Al-Anon Family Group

The material presented here is not Al-Anon Conference Approved Literature. It is a method to exchange information, ideas, feelings, problems and solutions on a personal level.

Members Login
Username 
 
Password 
    Remember Me  
Post Info TOPIC: In need of help


Newbie

Status: Offline
Posts: 2
Date:
In need of help


Hi,

Let me make a short introduction here. I'am a young woman who lives togehter with her boyfriend. I am also the daughter of 2 alcohol adicts.

Both my parents are alcholics and are really doing bad. (i will not bore you with my difficult history and how they started drinking) 

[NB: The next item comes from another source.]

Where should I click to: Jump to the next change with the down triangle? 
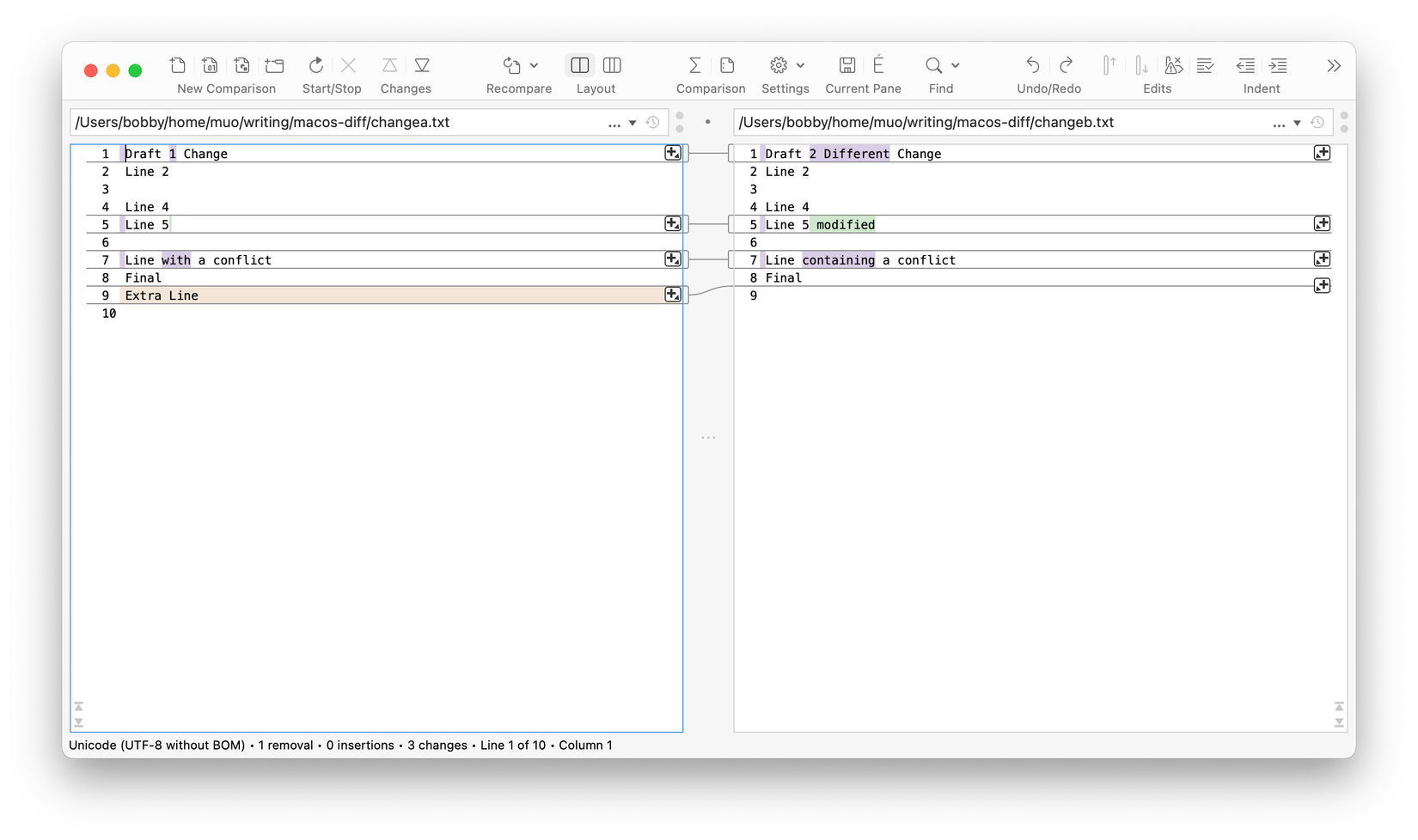(422, 66)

Both my parents are i really bad health and i am seriously scared that one of them or both will die very soon. And aldo i know it is not my fault i feel very guilty. (i read a lot of post here and realized that that is common and a lot of people experience that). I try really hard to not be an enabler and suport them in ohter way's (like bringing grocery's, checking in on them every day (by phone because i live 2 hours a way) and visit them as much as i can. But i can't get over my guilt. I feel that i do to little, live to far away etc.

 

I really need some help! 

Has anyone advice for me how to deal with those feelings!

Thanks!

 



__________________


~*Service Worker*~

Status: Offline
Posts: 755
Date:

I don't know that I have a lot of insight to offer on this. My mother lived the life you are living, I have not (in regards to parents). I can't imagine the pain that would be to watch your parents going through this. I can say that Al Anon is definitely the right place to come to. And it would probably be great if you and your sister could attend live meetings to get a support system going.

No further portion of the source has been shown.